Patrick H. Caddell, who served as a strategist for another outsider who won the presidency, Jimmy Carter, and shared research last year with Mr. Trump’s campaign, said he wonders whether there could be a “burnout factor” from so much fighting.
“Trump is at war, but I don’t think he’s thought through the war,” he said. “This is not healthy when a president bashes certain institutions or questions the motivations of certain people, though some probably deserve it. Nor is it healthy when the media and the elite question the president’s very character.”
If Mr. Trump’s unconventional presidency succeeds, he could set a new paradigm for the presidency. If he fails, it would be a cautionary tale for his successors.
“There are a lot of changes — whether they are successful in the long run, time will tell,” said Stuart Spencer, who was a longtime adviser to Presidents Gerald R. Ford and Ronald Reagan. “But I’m sure the next president will take note.”
The next president may feel compelled to be more interactive with the public even as he or she feels less compelled to release tax returns or White House entry logs because Mr. Trump refused to. The next president may feel more emboldened to take on entrenched interests or less worried about stretching the truth.
“If he can get away with it, then why can’t other people?” asked Eliot A. Cohen, a State Department counselor under George W. Bush and one of Mr. Trump’s fiercest Republican critics. “The good news is he’s been so incompetent and he’s got such a short attention span. But what happens if you get Huey Long next time, which would be a lot scarier?”

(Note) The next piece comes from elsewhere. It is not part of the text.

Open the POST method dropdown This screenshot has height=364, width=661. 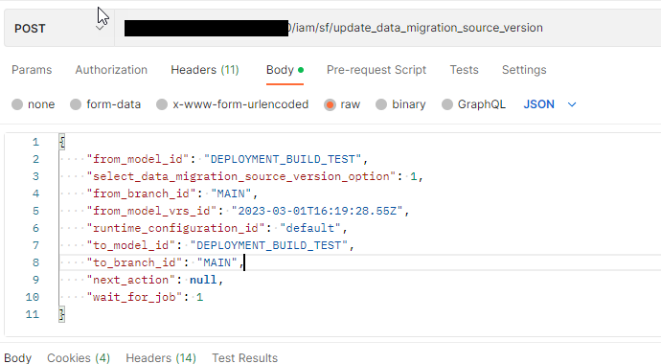click(x=59, y=28)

Some critics predict that Mr. Trump will provoke a backlash that will motivate the next president to show that he or she is the opposite. “People are going to want more ethics in government,” said Richard W. Painter, the White House ethics lawyer for Mr. Bush. “They’re going to take conflict of interest more seriously. They’re going to take obstruction of justice more seriously.”

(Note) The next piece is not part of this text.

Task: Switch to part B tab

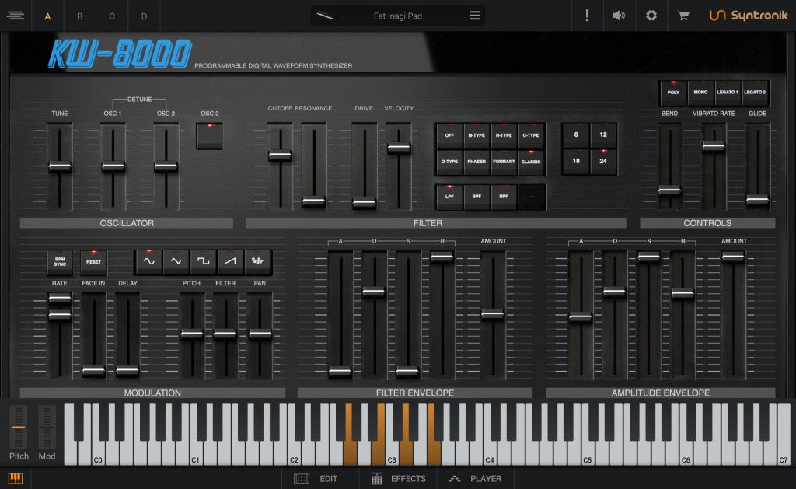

Mr. Axelrod agreed, foreseeing a demand for a return to decorum. But, he added, “The question is, ‘Can you do so much damage to public confidence in these institutions that that can’t be restored?’”
The presidency has shifted back and forth before. Mr. Carter, seeking to remedy what he saw as Mr. Nixon’s imperial presidency, tried to demystify the office by walking the route of his inaugural parade, carrying his own luggage, selling the presidential yacht and initially eschewing the playing of “Hail to the Chief.” Mr. Reagan made a point of restoring the more ceremonial, regal trappings of the presidency.
“Things go in cycles,” said Doris Kearns Goodwin, an author of books on Abraham Lincoln, Kennedy, Johnson and both Roosevelts. “The hope would be that given the American people’s reaction to the way he’s handled the presidency, the people running next time will run in the opposite direction.”
Martha Joynt Kumar, a retired professor who has studied the presidency for years from the vantage point of the White House briefing room, said it has adapted to all sorts of changes in society. “The presidency has been a durable institution,” she said, “and I’m betting on it that it can handle almost anything.”